:: Task statement ::
Could you copy out, word for word, the part of the records below that begins with the line containing "Click Protocols sort arrows in Lending table" and ends with the line containing "coord(279,19)", including both of those lines?

:: Data shown ::
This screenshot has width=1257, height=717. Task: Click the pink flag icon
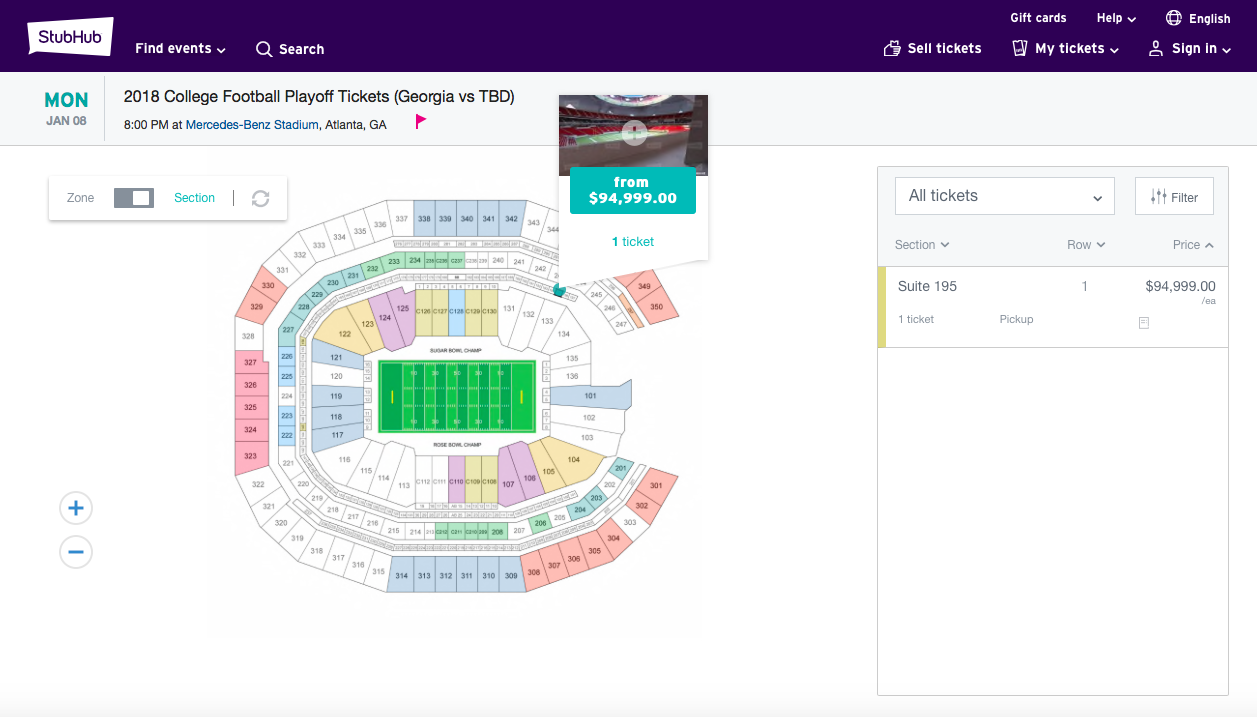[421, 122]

--

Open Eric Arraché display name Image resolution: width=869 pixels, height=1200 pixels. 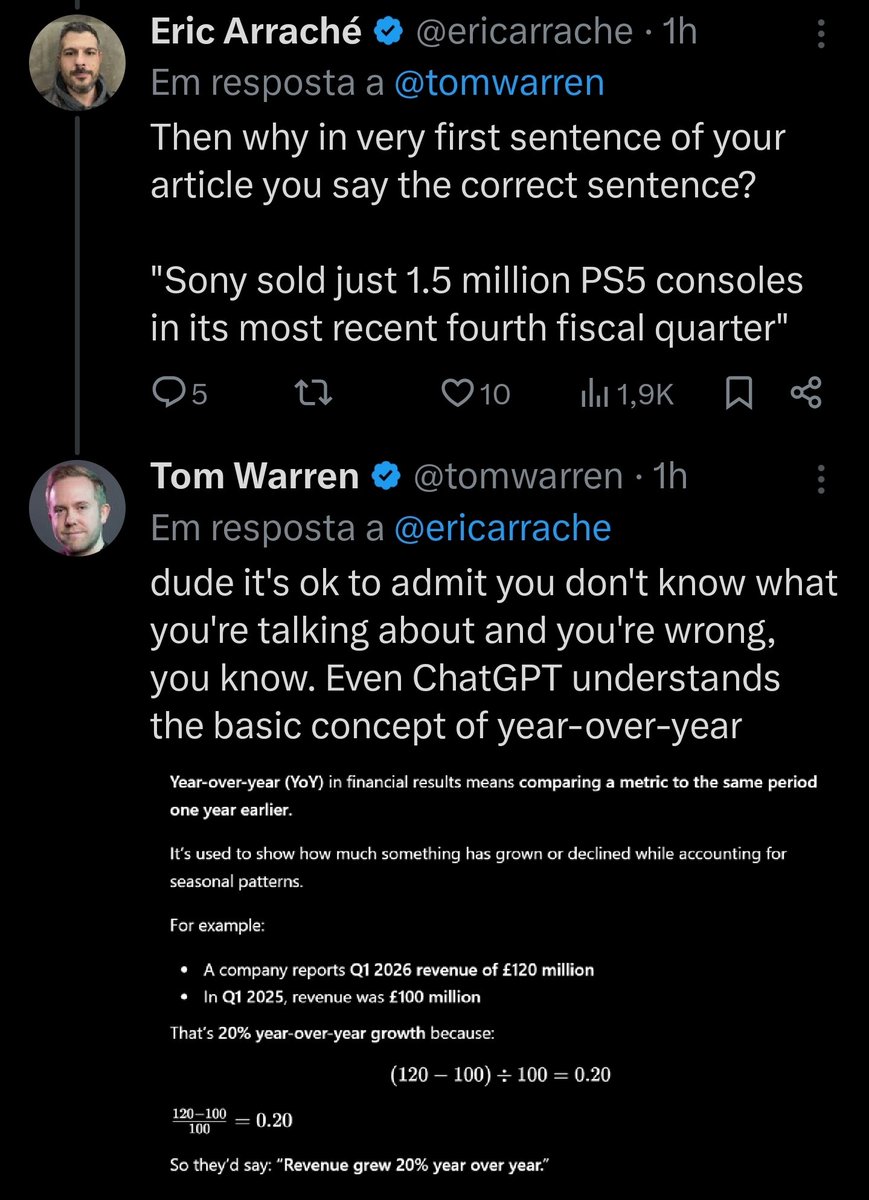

==

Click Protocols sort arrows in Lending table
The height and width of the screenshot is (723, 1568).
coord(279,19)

:: Exercise solution ::
Click Protocols sort arrows in Lending table
The height and width of the screenshot is (723, 1568).
coord(279,19)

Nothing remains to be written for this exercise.